━━ Exercise material ━━
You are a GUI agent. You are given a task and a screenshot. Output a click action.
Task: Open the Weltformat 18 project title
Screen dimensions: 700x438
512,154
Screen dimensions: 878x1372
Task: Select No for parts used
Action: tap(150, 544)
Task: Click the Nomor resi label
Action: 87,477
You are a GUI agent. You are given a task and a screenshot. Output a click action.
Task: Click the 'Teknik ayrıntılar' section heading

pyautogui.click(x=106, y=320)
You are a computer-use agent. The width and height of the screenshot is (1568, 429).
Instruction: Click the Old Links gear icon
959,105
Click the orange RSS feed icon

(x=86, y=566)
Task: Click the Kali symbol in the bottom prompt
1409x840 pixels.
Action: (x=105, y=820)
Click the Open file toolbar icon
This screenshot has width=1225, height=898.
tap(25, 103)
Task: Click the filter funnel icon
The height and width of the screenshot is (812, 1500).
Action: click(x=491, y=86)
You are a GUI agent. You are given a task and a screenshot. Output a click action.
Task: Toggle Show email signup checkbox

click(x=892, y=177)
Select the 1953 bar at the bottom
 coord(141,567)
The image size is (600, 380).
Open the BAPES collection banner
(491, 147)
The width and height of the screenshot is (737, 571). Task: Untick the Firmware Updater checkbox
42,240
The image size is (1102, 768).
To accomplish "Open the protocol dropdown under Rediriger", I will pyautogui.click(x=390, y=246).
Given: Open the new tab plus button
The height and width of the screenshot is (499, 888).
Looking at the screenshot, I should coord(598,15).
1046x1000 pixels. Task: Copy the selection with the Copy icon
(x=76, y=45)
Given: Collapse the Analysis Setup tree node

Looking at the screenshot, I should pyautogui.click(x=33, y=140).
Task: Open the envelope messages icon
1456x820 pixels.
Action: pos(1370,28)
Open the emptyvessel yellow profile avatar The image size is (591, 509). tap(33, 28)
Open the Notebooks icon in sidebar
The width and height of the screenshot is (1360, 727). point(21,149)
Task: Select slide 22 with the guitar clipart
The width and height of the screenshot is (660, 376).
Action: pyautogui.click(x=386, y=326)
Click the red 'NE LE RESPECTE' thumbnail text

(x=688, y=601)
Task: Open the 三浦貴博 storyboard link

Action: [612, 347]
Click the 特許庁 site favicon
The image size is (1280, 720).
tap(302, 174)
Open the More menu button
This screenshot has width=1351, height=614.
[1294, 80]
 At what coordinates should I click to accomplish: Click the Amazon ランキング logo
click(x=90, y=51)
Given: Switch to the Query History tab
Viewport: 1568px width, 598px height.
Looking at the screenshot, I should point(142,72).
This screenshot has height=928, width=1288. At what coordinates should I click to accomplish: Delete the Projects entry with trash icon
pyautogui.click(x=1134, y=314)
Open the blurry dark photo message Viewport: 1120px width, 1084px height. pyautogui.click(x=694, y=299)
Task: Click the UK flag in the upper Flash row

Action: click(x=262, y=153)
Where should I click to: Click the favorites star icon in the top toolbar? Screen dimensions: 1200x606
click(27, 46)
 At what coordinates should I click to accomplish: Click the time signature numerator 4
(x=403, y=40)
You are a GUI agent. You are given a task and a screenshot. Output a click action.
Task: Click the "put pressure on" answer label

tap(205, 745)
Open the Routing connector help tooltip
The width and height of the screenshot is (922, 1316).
━━━
• _Exercise aim_
The expected result is every record above, duplicated exactly.

• _Finished task_
You are a GUI agent. You are given a task and a screenshot. Output a click action.
Task: Open the Weltformat 18 project title
Screen dimensions: 700x438
512,154
Screen dimensions: 878x1372
Task: Select No for parts used
Action: tap(150, 544)
Task: Click the Nomor resi label
Action: 87,477
You are a GUI agent. You are given a task and a screenshot. Output a click action.
Task: Click the 'Teknik ayrıntılar' section heading

pyautogui.click(x=106, y=320)
You are a computer-use agent. The width and height of the screenshot is (1568, 429).
Instruction: Click the Old Links gear icon
959,105
Click the orange RSS feed icon

(x=86, y=566)
Task: Click the Kali symbol in the bottom prompt
1409x840 pixels.
Action: (x=105, y=820)
Click the Open file toolbar icon
This screenshot has width=1225, height=898.
tap(25, 103)
Task: Click the filter funnel icon
The height and width of the screenshot is (812, 1500).
Action: click(x=491, y=86)
You are a GUI agent. You are given a task and a screenshot. Output a click action.
Task: Toggle Show email signup checkbox

click(x=892, y=177)
Select the 1953 bar at the bottom
 coord(141,567)
The image size is (600, 380).
Open the BAPES collection banner
(491, 147)
The width and height of the screenshot is (737, 571). Task: Untick the Firmware Updater checkbox
42,240
The image size is (1102, 768).
To accomplish "Open the protocol dropdown under Rediriger", I will pyautogui.click(x=390, y=246).
Given: Open the new tab plus button
The height and width of the screenshot is (499, 888).
Looking at the screenshot, I should coord(598,15).
1046x1000 pixels. Task: Copy the selection with the Copy icon
(x=76, y=45)
Given: Collapse the Analysis Setup tree node

Looking at the screenshot, I should pyautogui.click(x=33, y=140).
Task: Open the envelope messages icon
1456x820 pixels.
Action: pos(1370,28)
Open the emptyvessel yellow profile avatar The image size is (591, 509). tap(33, 28)
Open the Notebooks icon in sidebar
The width and height of the screenshot is (1360, 727). point(21,149)
Task: Select slide 22 with the guitar clipart
The width and height of the screenshot is (660, 376).
Action: pyautogui.click(x=386, y=326)
Click the red 'NE LE RESPECTE' thumbnail text

(x=688, y=601)
Task: Open the 三浦貴博 storyboard link

Action: [612, 347]
Click the 特許庁 site favicon
The image size is (1280, 720).
tap(302, 174)
Open the More menu button
This screenshot has width=1351, height=614.
[1294, 80]
 At what coordinates should I click to accomplish: Click the Amazon ランキング logo
click(x=90, y=51)
Given: Switch to the Query History tab
Viewport: 1568px width, 598px height.
Looking at the screenshot, I should point(142,72).
This screenshot has height=928, width=1288. At what coordinates should I click to accomplish: Delete the Projects entry with trash icon
pyautogui.click(x=1134, y=314)
Open the blurry dark photo message Viewport: 1120px width, 1084px height. pyautogui.click(x=694, y=299)
Task: Click the UK flag in the upper Flash row

Action: click(x=262, y=153)
Where should I click to: Click the favorites star icon in the top toolbar? Screen dimensions: 1200x606
click(27, 46)
 At what coordinates should I click to accomplish: Click the time signature numerator 4
(x=403, y=40)
You are a GUI agent. You are given a task and a screenshot. Output a click action.
Task: Click the "put pressure on" answer label

tap(205, 745)
Open the Routing connector help tooltip
The width and height of the screenshot is (922, 1316).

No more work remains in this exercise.